花鳥諷詠心得帖25 三、表現のいろいろ-1- 「字余り」

「心得帖」言葉の約束を踏まえた上で、今回からは「表現のいろいろ」。
まずは、五七五、十七音の問題から点検してみよう。

俳句が十七音に定まるまでの歴史的なお話は後刻に譲るとして、本来十七音である俳句に十七音ならざる
作も多々見受けられる話。
所謂「字余り」と呼ばれる形だが、虚子作品にも少なくない。

初心者の字余りと違って虚子ほどの作家になれば当然、一つの選択された「表現」としての字余り
ということになる。
そこで試みとして『五百句』に収録された五百句を材料に取り上げてみよう。
『五百五十句』以降についても勿論重要だが、ともかく大雑把に虚子の「表現」を俯瞰するには
これで充分であろう。
また『五百句』は明治二十七年から昭和十年までの作品を、明治・大正・昭和からほぼ均等に
選抜してあるので、さまざまに時代差を比較するのにも便利である。

文学作品を論ずるに数値的な比較はあまりしたくはないのだが、話のとっかかりとして一応挙げて置こう。
『五百句』中の字余り句の総数は七十九句。約十六パーセント。
これは存外多い。もう少し詳細に点検すると、「上五」が字余りのもの三十七句。
「中七」十六句。「下五」九句
。二カ所以上(上五・中七・下五のうちで)に字余りのあるもの十七句である。
圧倒的に「上五」に現れる場合が多く、「中七」でも思ったより多く字余りが数えられた。

また普通「上五」で字余りになったら「中七」「下五」では余らせない、「中七」で余ったら「上五」「下五」は
定数で、というのがよく言われる「コツ」だが、『五百句』には二カ所以上で字余りになっているものが
十七句もあるのは喫驚に値する。

-.-.-

課題:
字余りを論じた本文を、一字も変えずに全文抜き出すこと。 このあとのエントリは本文とは無関係である。

-.-.-

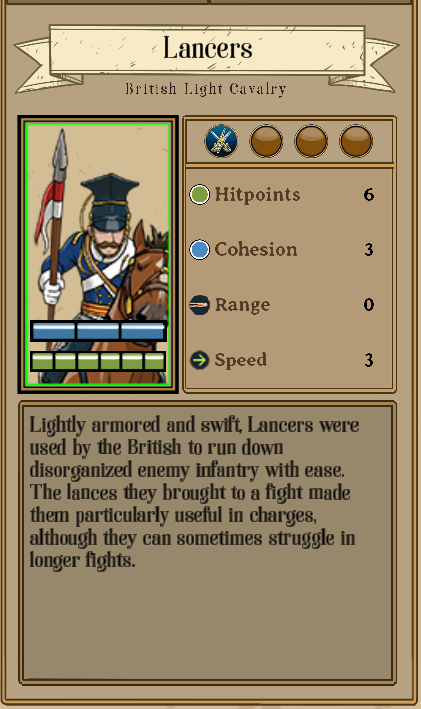Viewport: 421px width, 709px height.
Task: Click the blue Cohesion circle icon
Action: [199, 250]
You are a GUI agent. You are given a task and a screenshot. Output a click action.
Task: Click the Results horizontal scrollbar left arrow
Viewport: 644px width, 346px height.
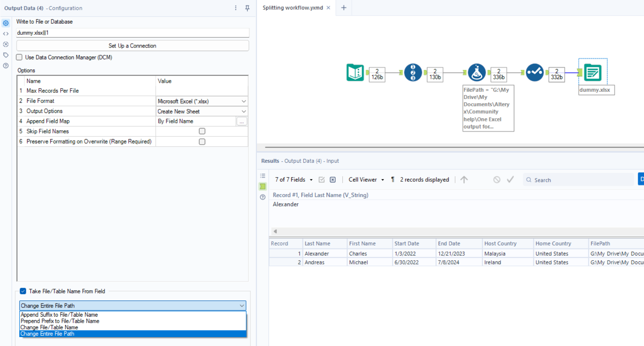[275, 231]
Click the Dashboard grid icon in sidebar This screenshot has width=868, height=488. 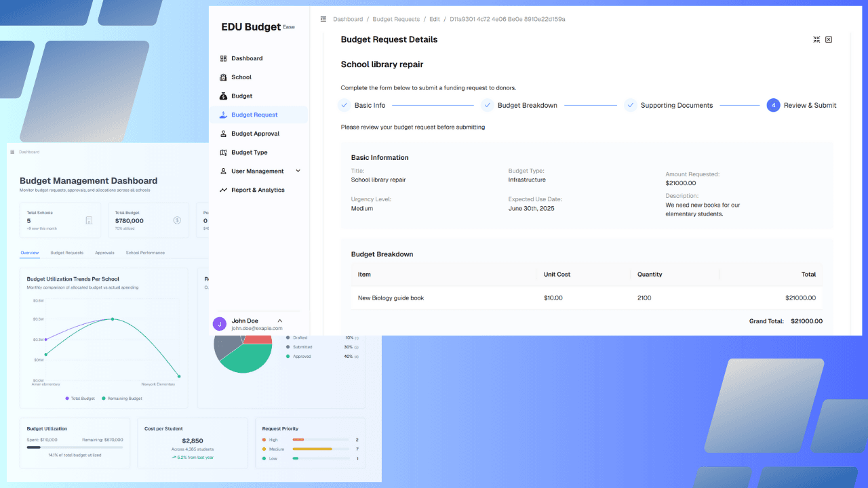click(x=223, y=58)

-.-.-

本課題の結果:
花鳥諷詠心得帖25 三、表現のいろいろ-1- 「字余り」

「心得帖」言葉の約束を踏まえた上で、今回からは「表現のいろいろ」。
まずは、五七五、十七音の問題から点検してみよう。

俳句が十七音に定まるまでの歴史的なお話は後刻に譲るとして、本来十七音である俳句に十七音ならざる
作も多々見受けられる話。
所謂「字余り」と呼ばれる形だが、虚子作品にも少なくない。

初心者の字余りと違って虚子ほどの作家になれば当然、一つの選択された「表現」としての字余り
ということになる。
そこで試みとして『五百句』に収録された五百句を材料に取り上げてみよう。
『五百五十句』以降についても勿論重要だが、ともかく大雑把に虚子の「表現」を俯瞰するには
これで充分であろう。
また『五百句』は明治二十七年から昭和十年までの作品を、明治・大正・昭和からほぼ均等に
選抜してあるので、さまざまに時代差を比較するのにも便利である。

文学作品を論ずるに数値的な比較はあまりしたくはないのだが、話のとっかかりとして一応挙げて置こう。
『五百句』中の字余り句の総数は七十九句。約十六パーセント。
これは存外多い。もう少し詳細に点検すると、「上五」が字余りのもの三十七句。
「中七」十六句。「下五」九句
。二カ所以上(上五・中七・下五のうちで)に字余りのあるもの十七句である。
圧倒的に「上五」に現れる場合が多く、「中七」でも思ったより多く字余りが数えられた。

また普通「上五」で字余りになったら「中七」「下五」では余らせない、「中七」で余ったら「上五」「下五」は
定数で、というのがよく言われる「コツ」だが、『五百句』には二カ所以上で字余りになっているものが
十七句もあるのは喫驚に値する。